*** Opening Excerpted data ***

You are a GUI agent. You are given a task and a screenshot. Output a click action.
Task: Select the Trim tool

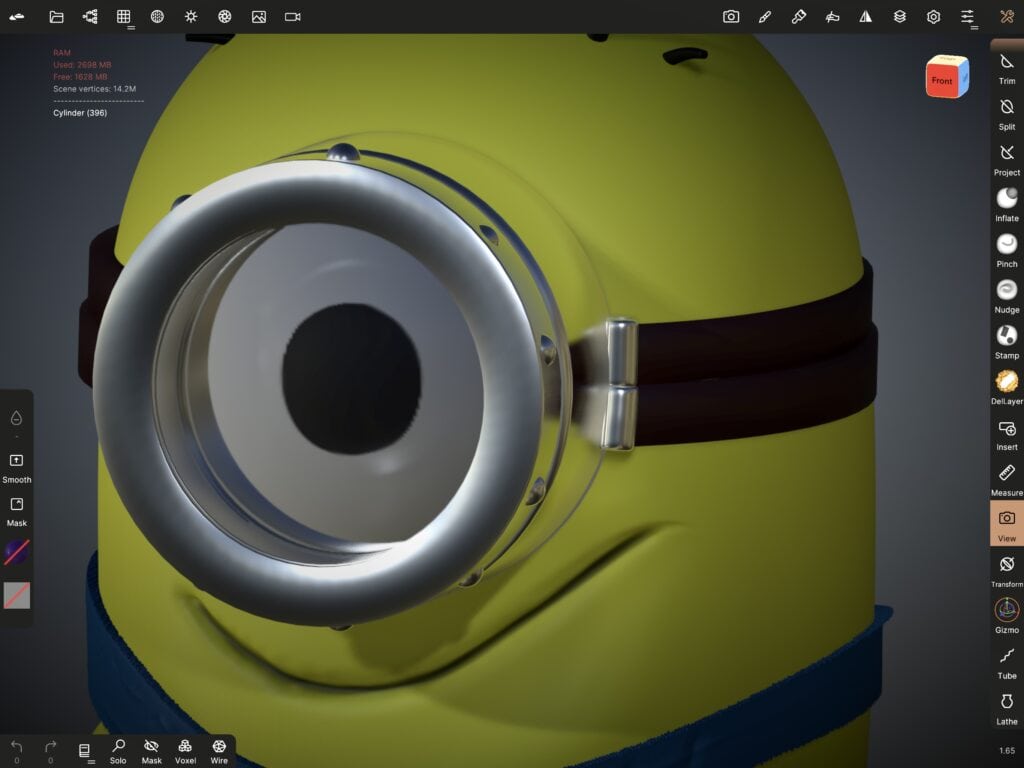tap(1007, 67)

*** Closing Excerpted data ***
*** Opening Excerpted data ***

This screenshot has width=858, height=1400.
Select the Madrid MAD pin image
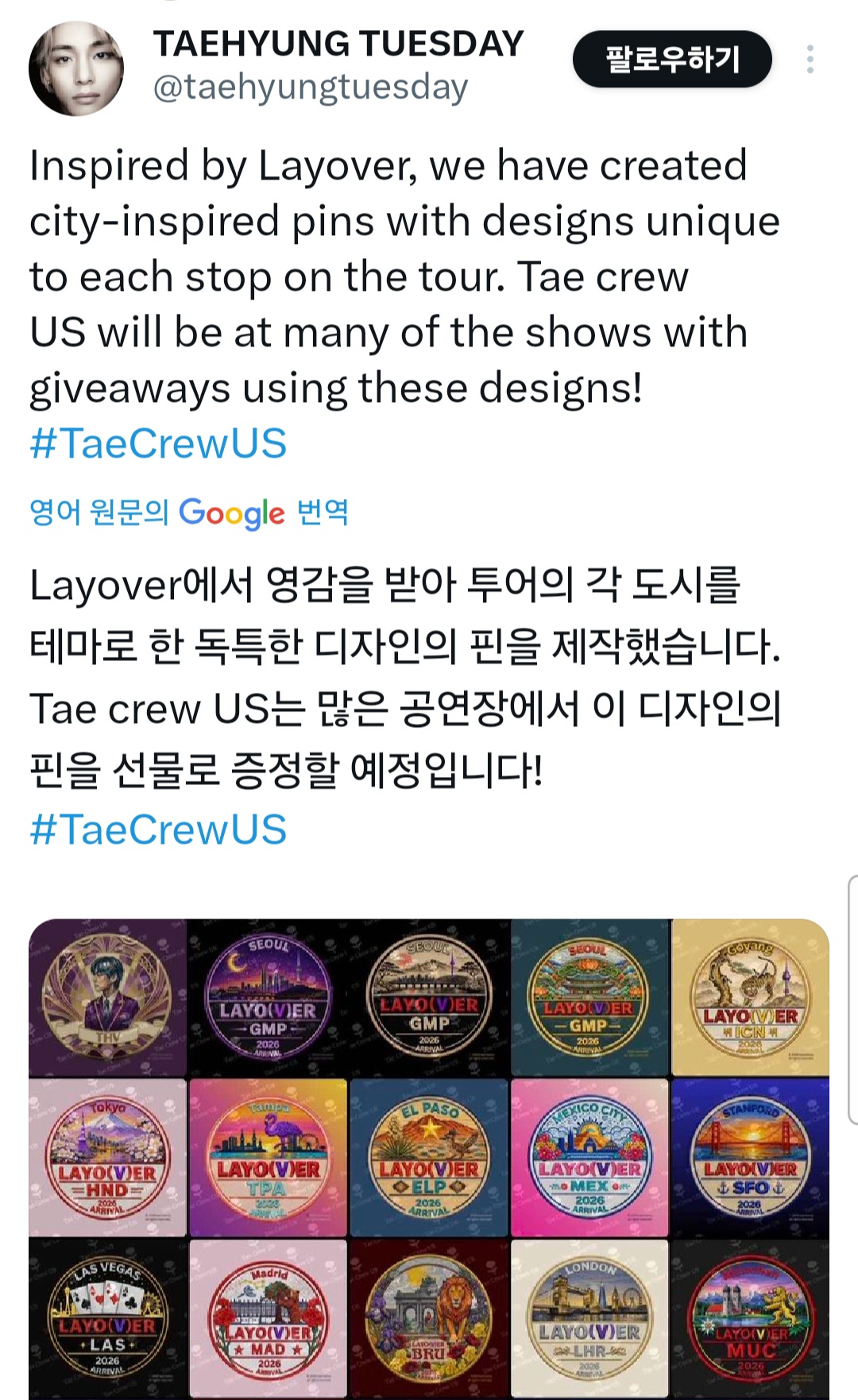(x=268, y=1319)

*** Closing Excerpted data ***

▸ **Brief**: Return every line from the material that contains the word "screenshot".

▸ **Answer space**:
You are a GUI agent. You are given a task and a screenshot. Output a click action.
This screenshot has width=858, height=1400.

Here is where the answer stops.